Search each line below for "bubble", then return the lines where it appears.

......

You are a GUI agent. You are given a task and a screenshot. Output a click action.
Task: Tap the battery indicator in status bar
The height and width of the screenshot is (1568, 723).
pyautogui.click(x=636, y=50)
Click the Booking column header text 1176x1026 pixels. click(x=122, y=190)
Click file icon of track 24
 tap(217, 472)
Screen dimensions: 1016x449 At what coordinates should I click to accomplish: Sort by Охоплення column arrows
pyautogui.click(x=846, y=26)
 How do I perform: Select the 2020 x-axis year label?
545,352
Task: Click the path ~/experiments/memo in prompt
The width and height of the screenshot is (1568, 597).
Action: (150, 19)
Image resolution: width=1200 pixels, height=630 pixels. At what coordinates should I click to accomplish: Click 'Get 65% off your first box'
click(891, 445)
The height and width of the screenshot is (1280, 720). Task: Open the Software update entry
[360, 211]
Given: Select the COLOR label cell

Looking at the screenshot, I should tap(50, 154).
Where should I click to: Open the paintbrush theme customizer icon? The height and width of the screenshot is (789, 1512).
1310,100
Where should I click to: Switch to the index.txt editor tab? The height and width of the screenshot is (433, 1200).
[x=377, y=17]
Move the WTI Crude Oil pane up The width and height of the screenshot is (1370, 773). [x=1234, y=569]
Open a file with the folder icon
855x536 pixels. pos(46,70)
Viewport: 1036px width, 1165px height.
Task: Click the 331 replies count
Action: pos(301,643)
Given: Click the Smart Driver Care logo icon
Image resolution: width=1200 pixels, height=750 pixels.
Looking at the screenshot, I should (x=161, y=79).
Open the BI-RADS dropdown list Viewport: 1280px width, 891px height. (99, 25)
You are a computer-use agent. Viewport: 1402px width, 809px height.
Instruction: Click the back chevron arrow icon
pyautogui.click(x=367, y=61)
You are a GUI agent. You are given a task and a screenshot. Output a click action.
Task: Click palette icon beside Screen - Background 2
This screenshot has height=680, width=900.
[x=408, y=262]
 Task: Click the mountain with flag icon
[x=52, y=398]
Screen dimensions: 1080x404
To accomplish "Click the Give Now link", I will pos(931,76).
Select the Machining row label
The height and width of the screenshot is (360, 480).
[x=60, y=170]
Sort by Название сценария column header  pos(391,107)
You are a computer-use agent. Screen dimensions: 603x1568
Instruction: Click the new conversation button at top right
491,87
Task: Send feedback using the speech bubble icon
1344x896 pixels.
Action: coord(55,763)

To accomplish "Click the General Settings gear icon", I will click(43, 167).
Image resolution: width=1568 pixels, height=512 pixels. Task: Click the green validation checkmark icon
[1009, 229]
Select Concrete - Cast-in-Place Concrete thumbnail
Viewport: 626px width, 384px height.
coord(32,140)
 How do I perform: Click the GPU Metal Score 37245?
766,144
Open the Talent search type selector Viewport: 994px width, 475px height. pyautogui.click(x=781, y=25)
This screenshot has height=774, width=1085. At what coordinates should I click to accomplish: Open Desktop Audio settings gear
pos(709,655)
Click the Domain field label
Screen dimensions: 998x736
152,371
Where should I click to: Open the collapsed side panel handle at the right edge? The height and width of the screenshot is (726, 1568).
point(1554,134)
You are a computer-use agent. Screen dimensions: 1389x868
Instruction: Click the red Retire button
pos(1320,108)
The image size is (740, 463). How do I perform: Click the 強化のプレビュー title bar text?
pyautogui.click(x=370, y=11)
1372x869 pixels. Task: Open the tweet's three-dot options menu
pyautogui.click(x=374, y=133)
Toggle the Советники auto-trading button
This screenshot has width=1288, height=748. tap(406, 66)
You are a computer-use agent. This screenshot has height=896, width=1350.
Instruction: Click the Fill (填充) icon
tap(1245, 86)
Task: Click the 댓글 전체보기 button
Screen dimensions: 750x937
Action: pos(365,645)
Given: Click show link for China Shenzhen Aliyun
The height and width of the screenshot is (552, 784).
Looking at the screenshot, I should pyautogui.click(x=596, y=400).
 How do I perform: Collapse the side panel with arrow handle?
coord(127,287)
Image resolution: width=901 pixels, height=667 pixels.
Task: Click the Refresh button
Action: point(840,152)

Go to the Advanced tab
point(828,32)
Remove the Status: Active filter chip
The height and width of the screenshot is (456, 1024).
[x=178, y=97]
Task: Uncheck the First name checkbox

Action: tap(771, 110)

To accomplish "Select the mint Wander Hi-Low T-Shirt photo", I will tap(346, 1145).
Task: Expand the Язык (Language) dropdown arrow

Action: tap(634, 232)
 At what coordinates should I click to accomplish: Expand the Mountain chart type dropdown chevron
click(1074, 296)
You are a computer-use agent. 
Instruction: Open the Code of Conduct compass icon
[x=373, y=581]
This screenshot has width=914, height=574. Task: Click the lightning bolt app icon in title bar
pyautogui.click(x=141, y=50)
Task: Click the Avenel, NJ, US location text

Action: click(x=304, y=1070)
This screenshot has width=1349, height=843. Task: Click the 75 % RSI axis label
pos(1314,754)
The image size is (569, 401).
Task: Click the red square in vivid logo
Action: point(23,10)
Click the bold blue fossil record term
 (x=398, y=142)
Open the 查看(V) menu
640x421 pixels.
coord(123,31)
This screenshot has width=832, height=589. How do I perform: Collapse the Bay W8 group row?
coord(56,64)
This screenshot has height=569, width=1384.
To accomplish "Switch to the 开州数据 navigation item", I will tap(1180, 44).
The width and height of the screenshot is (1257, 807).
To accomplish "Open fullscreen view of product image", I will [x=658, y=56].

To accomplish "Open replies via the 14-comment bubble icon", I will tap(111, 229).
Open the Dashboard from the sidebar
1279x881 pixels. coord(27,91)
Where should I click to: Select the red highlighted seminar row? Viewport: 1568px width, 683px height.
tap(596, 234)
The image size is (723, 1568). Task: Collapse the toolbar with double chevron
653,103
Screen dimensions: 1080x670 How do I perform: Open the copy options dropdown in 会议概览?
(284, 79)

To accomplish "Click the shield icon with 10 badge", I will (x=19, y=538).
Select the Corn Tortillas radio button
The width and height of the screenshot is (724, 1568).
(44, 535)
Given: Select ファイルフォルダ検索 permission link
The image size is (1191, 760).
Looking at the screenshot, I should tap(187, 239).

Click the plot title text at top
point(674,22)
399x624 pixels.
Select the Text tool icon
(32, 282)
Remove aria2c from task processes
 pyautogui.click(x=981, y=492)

......

- **Finished exercise**:
Task: Send feedback using the speech bubble icon
To accomplish "Open replies via the 14-comment bubble icon", I will tap(111, 229).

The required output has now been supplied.